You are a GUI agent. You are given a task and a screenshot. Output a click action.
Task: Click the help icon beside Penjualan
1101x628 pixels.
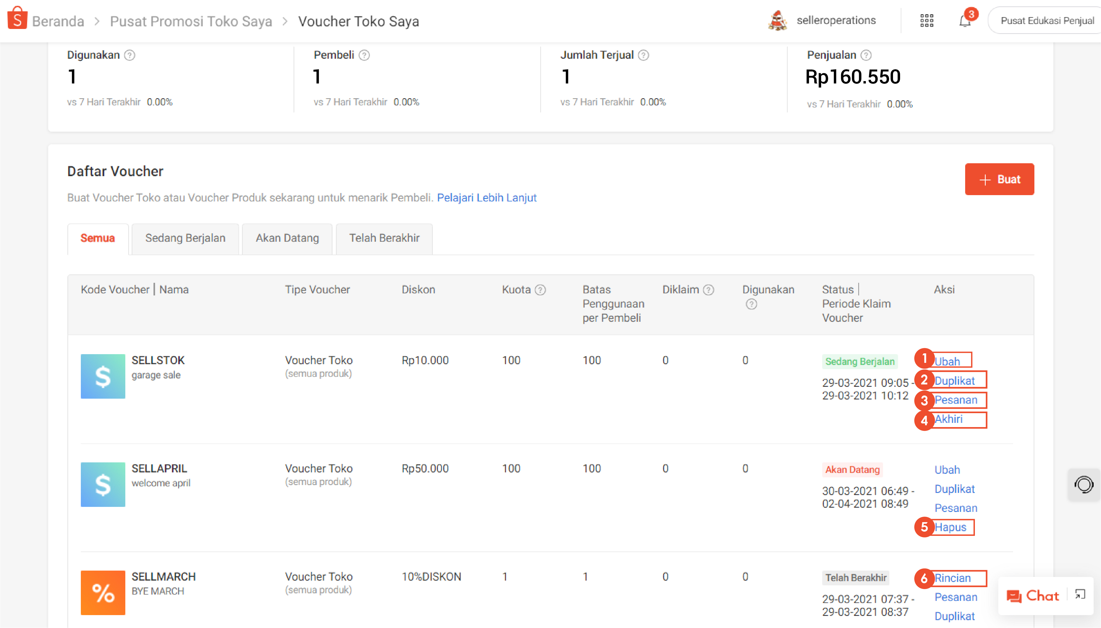tap(866, 55)
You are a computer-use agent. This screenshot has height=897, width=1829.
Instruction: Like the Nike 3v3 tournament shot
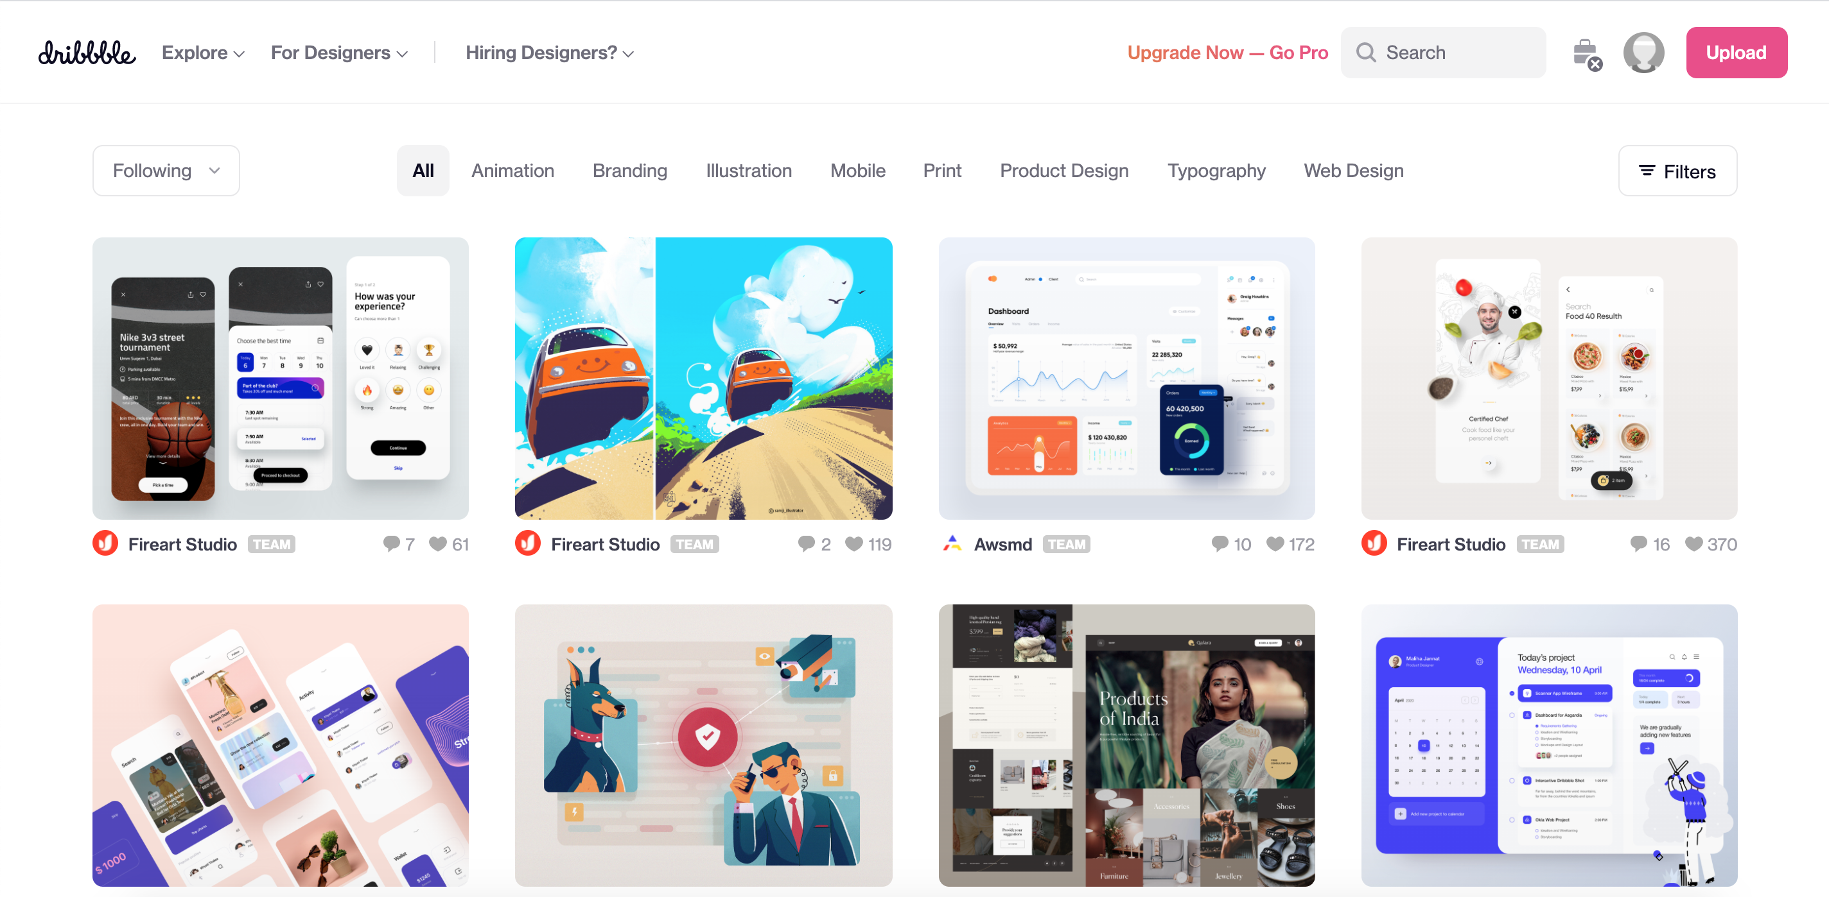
********
* _THE TASK_: Copy the final portion of the records: every line from the one containing "1101x628 pixels." through the last, word for word, without pictures.

* _TASK RESULT_:
1101x628 pixels.
tap(866, 55)
You are a computer-use agent. This screenshot has height=897, width=1829.
Instruction: Like the Nike 3v3 tournament shot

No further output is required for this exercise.